At the beginning of Minecraft Legend's development time, we mapped the hostnames and login credentials of databases and all other external and internal services into every container we launched via Docker Environment variables. Due to the rapid growth of our infrastructure, there were more variables every week and we lost track of them quite quickly. Therefore we needed something to handle and reduce those environment variables.
Microservices or services in general should, if technically possible, always be coupled with each other as little as possible.
In Consul, services (databases, message brokers, ...) can be registered and also discarded.
If, for example, a new Minecraft server is started and wants to write something to a registered Redis database after startup, the server only has to connect to Consul and request the address of a running and healthy version of Redis. With the returned host and port, the Minecraft server is now able to connect to the Redis instance and write its data.

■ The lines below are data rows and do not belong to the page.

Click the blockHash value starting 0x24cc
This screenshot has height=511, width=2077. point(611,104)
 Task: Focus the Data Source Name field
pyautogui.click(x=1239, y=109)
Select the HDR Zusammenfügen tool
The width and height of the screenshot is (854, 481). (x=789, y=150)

Now, in our small scenario, one Redis instance is no longer sufficient because too much data is read and written every second. Another Redis instance must be started. This instance simply registers itself in Consul and is accessible to all services in addition to the existing one. If another Minecraft server now wants to write something in Redis, Consul returns all running instances of Redis and the Minecraft server randomly connects to one of the two instances. Thus, it is easily possible to distribute the load across multiple instances of a service.

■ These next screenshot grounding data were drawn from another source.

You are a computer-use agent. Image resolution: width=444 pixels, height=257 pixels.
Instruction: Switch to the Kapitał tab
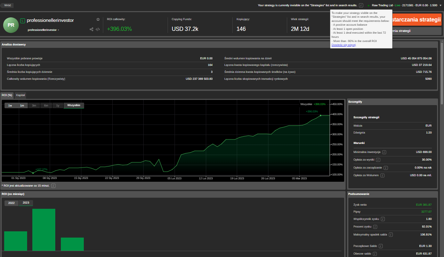click(21, 95)
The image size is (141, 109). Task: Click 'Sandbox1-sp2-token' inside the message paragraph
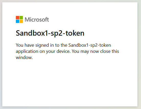coord(90,45)
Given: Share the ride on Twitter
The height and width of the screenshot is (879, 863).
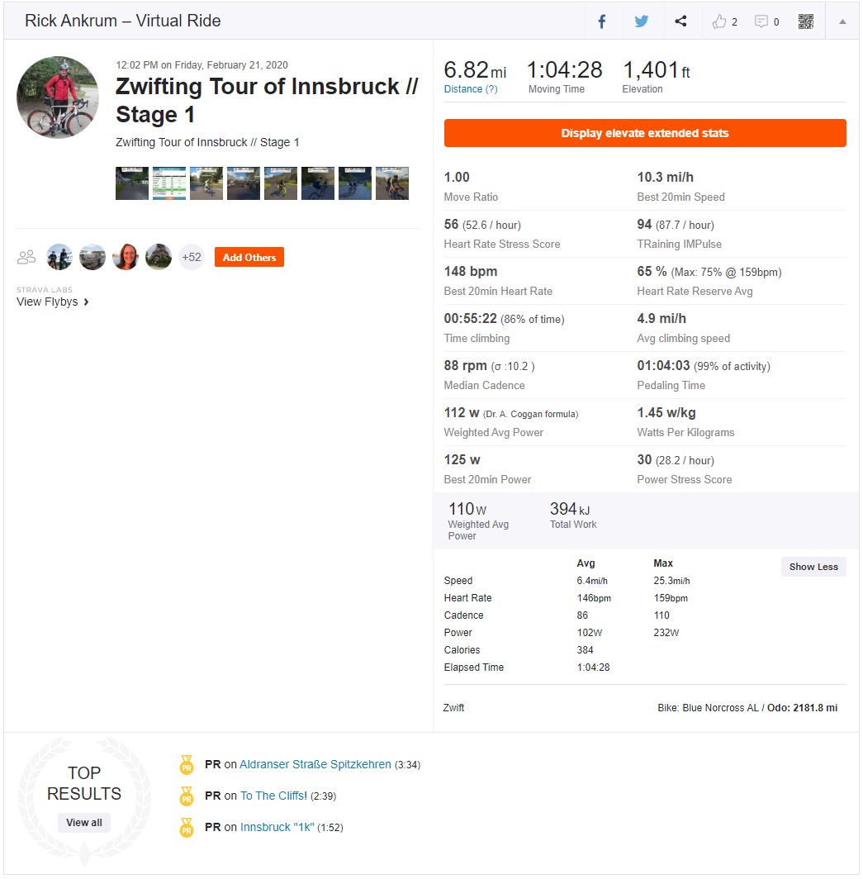Looking at the screenshot, I should tap(641, 21).
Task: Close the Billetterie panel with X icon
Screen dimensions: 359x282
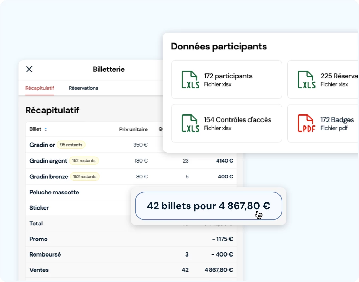Action: point(29,69)
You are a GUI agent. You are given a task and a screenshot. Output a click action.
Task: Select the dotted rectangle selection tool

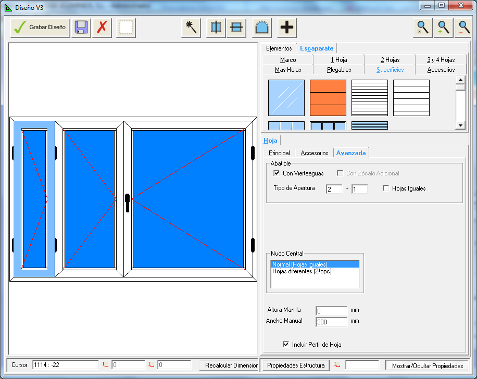[x=125, y=28]
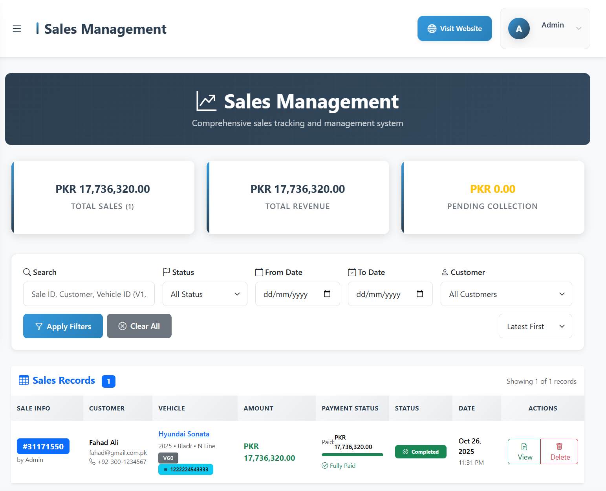View the sale record details

[524, 451]
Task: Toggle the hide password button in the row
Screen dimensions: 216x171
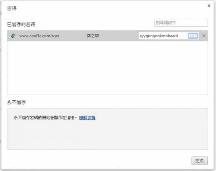Action: point(193,36)

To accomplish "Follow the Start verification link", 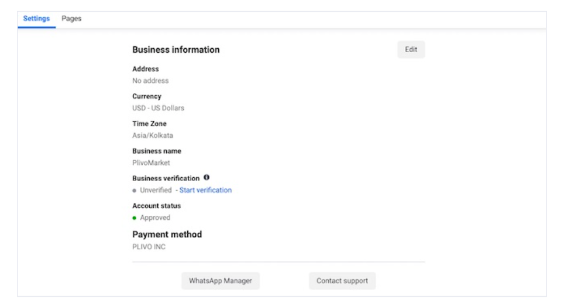I will [x=205, y=190].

Consul offers us the following advantages:
- Loose coupling of the services with each other
- Dynamic addition of further instances in case of bottlenecks
- Health checks, which help us to identify stopped or disturbed instances of services.

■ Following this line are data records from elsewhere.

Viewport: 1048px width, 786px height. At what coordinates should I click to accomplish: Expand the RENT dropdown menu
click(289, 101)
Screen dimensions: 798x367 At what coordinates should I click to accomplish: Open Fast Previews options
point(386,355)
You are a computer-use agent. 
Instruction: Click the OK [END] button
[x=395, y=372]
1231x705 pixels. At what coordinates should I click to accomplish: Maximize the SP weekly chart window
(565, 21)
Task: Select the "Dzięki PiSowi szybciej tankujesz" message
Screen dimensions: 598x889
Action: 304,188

Below you can find a screenshot of the Consul web interface. There you can see which services are currently registered in Consul.
With Consul, we were able to reduce the number of environment variables somewhat, since all hosts and ports of any service were eliminated. But a large part of the variables were access data. How we were able to remove them, is described in the following section.
Like the hostnames of services, the login data was also simply mapped into the container at the beginning via environment variables. This also led to problems when changing a database password, for example, because the password had to be changed in all Docker images manually. Additionally, all images had to be rebuilt and deployed after the change.
Through Vault, we were able to solve this problem elegantly.
Each Docker container now has only one Vault token, which it uses to authenticate and authorize itself on our Vault cluster. Then, the container can load itself the credentials it needs from Vault.
We have two different types of credentials stored in Vault: Dynamic and Static.
Dynamic credentials are regenerated each time a service makes an authorized request. This means that Vault, for example, creates a new user for the requesting service in our MongoDB cluster and returns it. Dynamic credentials can also be valid for a limited time.
Static credentials are fixed in Vault. This includes, for example, the password to the Redis cluster, since Redis does not offer sophisticated user management, such as MongoDB.
Vault offers us the following advantages:
- The environment variables of a Docker container are shrunk to a minimum.
- If we change access data of static services like Redis or Kafka, these can be adapted directly in Vault. The next time we restart a Minecraft server, it will directly read the latest credentials from Vault.
- The credentials for our MongoDB are valid for a limited time. After a fixed time, the access data expires and can no longer be used.
For us it has always been clear that we will not start our Minecraft servers and other services via screen or something similar. Unfortunately, this approach is very common in the Minecraft scene. In the time of Docker and Kubernetes, however, one should rely on modern solutions.
Therefore, most of our services are started in Docker. Initially, we used Docker Swarm to build a Docker network across multiple machines and started our services via docker-compose. With this approach, however, we had to start and stop all services manually in case we needed another Minecraft server.
Accordingly, we wanted to switch to a scalable and also easy-to-use solution as quickly as possible. Since Kuberenetes was too complex for our use case and we already used Consul and Vault from Hashicorp, we finally decided on Nomad. With the exception of our MongoDB cluster, we currently run all services via Nomad. Thus we are able to scale up or down the required services dynamically. The services register themselves automatically in Consul and are also restarted automatically if the health check of Consul fails.
Nomad also makes it possible to easily add more machines to the existing cluster. For example, we can continue to book game instances at high player load and automatically include them in the cluster.